» EXERCISE REQUIREMENTS
Retype the records from the line containing "This screenshot has height=403, width=700." through the end of the records, reproducing those lines with no changes.

#### ENTRIES SUPPLIED ####

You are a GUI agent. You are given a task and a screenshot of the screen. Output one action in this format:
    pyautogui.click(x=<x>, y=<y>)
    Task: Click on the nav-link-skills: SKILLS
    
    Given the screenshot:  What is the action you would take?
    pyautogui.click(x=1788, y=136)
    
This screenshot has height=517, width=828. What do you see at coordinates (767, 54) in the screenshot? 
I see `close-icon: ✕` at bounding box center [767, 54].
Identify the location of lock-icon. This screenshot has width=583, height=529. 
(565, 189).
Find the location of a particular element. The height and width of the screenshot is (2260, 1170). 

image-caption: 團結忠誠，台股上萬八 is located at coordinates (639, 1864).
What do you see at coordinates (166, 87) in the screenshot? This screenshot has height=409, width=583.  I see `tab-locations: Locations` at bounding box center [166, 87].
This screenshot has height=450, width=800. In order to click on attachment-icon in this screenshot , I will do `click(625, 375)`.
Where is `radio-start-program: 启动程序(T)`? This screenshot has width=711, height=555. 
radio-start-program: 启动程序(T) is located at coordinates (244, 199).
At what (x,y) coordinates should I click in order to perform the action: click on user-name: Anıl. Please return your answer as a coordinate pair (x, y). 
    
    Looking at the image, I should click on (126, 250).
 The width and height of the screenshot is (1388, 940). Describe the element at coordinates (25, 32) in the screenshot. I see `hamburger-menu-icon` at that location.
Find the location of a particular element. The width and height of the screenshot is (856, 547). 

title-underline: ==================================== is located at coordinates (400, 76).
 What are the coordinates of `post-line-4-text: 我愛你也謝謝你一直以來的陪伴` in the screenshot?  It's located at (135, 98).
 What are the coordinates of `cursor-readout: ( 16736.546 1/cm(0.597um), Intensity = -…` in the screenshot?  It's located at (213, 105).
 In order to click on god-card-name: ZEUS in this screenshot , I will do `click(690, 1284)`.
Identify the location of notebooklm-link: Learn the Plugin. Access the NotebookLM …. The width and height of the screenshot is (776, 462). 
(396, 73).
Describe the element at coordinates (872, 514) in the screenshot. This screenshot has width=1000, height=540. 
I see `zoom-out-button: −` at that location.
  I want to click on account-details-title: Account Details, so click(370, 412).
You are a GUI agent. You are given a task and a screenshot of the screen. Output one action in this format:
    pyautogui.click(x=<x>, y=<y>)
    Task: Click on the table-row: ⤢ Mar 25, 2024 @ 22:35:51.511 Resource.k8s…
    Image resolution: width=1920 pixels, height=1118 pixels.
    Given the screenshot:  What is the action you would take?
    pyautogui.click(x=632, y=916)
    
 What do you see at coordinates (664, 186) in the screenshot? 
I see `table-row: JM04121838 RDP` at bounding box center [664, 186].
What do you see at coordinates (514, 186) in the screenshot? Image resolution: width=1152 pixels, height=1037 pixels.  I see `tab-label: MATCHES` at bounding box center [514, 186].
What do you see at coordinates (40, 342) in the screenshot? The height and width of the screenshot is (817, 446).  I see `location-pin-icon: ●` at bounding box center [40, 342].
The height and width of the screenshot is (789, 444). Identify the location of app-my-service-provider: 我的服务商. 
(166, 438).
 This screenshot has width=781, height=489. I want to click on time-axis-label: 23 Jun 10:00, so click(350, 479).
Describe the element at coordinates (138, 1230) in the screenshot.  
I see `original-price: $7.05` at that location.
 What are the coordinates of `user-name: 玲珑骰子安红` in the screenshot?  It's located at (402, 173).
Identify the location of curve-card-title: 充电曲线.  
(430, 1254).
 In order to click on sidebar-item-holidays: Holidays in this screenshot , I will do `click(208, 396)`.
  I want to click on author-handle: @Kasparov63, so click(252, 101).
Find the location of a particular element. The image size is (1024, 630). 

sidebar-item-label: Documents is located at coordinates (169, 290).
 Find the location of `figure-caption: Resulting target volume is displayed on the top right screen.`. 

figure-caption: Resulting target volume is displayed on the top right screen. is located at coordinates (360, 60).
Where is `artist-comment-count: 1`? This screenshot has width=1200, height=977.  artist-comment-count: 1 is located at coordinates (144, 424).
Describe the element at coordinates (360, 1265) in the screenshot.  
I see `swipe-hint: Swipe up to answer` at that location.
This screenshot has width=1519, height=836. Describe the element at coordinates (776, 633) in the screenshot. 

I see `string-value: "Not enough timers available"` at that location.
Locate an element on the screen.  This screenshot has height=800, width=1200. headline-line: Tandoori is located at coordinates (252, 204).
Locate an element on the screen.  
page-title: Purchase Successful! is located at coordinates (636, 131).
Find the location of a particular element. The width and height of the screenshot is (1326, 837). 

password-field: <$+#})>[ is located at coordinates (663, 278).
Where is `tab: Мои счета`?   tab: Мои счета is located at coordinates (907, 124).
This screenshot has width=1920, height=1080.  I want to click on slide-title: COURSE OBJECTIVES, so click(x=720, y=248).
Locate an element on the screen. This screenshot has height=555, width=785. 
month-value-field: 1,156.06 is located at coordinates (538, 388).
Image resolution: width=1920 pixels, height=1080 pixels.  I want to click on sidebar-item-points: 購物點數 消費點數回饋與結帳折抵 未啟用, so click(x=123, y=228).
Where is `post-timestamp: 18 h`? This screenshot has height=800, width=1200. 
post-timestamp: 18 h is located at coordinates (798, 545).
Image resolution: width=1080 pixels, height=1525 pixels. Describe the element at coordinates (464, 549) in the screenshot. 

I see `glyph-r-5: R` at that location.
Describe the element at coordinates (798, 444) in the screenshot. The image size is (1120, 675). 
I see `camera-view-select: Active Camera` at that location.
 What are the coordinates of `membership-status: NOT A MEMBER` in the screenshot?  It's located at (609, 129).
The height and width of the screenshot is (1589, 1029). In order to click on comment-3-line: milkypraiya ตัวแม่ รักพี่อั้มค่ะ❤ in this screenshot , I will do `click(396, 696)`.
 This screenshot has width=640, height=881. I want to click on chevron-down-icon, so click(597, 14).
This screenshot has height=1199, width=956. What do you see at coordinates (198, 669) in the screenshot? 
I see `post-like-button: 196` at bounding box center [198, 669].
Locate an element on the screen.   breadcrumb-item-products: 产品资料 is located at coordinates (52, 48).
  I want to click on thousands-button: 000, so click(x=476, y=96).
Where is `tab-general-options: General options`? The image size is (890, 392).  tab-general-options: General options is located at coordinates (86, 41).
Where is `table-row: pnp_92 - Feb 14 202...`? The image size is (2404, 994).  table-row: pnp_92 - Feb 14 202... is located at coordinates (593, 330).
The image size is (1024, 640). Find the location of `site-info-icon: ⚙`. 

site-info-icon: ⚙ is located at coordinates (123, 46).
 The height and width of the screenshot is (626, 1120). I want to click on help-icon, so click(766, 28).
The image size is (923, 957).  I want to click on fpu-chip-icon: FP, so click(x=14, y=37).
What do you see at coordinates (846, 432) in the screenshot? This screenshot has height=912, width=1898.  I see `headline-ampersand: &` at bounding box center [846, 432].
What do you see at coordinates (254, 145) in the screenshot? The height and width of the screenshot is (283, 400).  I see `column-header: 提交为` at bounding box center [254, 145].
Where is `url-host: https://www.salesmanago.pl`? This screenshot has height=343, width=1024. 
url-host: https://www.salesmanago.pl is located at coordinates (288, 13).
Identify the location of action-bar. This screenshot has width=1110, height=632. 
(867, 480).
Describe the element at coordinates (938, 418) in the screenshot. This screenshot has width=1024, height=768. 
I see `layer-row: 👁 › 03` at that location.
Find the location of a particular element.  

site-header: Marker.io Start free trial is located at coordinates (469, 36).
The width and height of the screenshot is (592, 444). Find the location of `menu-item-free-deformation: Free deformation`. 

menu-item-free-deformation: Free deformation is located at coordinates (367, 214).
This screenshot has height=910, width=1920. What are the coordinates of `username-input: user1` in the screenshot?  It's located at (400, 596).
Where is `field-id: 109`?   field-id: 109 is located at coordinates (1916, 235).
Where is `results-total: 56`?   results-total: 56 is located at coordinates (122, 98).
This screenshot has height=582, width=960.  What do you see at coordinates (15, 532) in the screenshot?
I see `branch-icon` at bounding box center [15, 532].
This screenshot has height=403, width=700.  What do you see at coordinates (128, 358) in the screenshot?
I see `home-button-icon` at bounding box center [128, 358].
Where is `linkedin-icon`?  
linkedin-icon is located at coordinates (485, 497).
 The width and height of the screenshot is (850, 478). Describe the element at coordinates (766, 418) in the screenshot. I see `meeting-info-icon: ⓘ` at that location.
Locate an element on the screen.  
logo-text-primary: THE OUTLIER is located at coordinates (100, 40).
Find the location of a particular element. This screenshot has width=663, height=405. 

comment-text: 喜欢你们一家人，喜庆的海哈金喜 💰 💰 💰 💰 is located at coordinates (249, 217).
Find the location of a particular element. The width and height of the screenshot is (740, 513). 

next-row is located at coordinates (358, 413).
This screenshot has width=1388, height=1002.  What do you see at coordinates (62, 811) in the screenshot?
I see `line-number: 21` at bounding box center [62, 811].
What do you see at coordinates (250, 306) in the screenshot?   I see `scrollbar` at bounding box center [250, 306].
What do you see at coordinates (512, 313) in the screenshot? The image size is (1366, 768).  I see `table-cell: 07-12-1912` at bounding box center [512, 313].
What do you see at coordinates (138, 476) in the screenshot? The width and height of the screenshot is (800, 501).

####

» SOLUTION BELOW
This screenshot has height=403, width=700.  What do you see at coordinates (128, 358) in the screenshot?
I see `home-button-icon` at bounding box center [128, 358].
Where is `linkedin-icon`?  
linkedin-icon is located at coordinates (485, 497).
 The width and height of the screenshot is (850, 478). Describe the element at coordinates (766, 418) in the screenshot. I see `meeting-info-icon: ⓘ` at that location.
Locate an element on the screen.  
logo-text-primary: THE OUTLIER is located at coordinates (100, 40).
Find the location of a particular element. This screenshot has width=663, height=405. 

comment-text: 喜欢你们一家人，喜庆的海哈金喜 💰 💰 💰 💰 is located at coordinates (249, 217).
Find the location of a particular element. The width and height of the screenshot is (740, 513). 

next-row is located at coordinates (358, 413).
This screenshot has width=1388, height=1002.  What do you see at coordinates (62, 811) in the screenshot?
I see `line-number: 21` at bounding box center [62, 811].
What do you see at coordinates (250, 306) in the screenshot?   I see `scrollbar` at bounding box center [250, 306].
What do you see at coordinates (512, 313) in the screenshot? The image size is (1366, 768).  I see `table-cell: 07-12-1912` at bounding box center [512, 313].
What do you see at coordinates (138, 476) in the screenshot? The width and height of the screenshot is (800, 501).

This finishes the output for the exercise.